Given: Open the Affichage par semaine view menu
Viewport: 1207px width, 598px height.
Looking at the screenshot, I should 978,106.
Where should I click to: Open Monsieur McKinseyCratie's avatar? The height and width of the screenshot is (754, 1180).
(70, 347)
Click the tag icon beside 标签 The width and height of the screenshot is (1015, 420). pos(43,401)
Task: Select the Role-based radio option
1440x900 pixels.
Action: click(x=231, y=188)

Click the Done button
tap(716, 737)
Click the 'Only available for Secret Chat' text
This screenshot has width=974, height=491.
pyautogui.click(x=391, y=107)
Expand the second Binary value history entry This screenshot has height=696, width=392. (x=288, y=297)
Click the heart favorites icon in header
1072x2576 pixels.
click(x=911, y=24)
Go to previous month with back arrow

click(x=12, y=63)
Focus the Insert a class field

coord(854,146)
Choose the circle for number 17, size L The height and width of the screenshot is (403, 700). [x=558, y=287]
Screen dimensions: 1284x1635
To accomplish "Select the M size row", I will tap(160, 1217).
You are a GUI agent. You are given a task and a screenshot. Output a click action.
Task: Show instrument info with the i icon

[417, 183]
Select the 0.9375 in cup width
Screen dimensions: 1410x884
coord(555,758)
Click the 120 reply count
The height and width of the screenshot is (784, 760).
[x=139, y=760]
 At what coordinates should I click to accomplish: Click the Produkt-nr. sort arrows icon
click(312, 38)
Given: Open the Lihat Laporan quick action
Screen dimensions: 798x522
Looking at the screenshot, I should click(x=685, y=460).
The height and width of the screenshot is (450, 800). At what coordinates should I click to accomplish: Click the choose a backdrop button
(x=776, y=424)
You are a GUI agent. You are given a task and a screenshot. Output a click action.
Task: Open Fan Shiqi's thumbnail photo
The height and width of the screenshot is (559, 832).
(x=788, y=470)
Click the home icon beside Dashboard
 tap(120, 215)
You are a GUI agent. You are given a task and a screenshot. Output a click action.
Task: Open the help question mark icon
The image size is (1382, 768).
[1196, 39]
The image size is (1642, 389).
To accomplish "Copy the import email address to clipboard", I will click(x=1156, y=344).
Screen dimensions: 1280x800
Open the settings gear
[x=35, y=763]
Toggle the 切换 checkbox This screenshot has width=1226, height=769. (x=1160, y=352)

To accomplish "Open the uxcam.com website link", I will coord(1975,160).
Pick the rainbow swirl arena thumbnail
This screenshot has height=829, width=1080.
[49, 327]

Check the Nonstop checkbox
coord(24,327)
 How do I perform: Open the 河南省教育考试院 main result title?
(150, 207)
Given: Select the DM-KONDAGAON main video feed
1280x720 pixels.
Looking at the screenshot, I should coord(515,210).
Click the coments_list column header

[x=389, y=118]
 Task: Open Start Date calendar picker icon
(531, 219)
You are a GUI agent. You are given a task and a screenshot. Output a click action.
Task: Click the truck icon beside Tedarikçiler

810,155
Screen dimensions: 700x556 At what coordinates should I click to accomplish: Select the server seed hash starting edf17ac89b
※ ※ ※
#### TASK OBJECTIVE
Show every line of the entries above where the word "thumbnail" occurs.

#### RESPONSE AREA
Task: Open Fan Shiqi's thumbnail photo
Pick the rainbow swirl arena thumbnail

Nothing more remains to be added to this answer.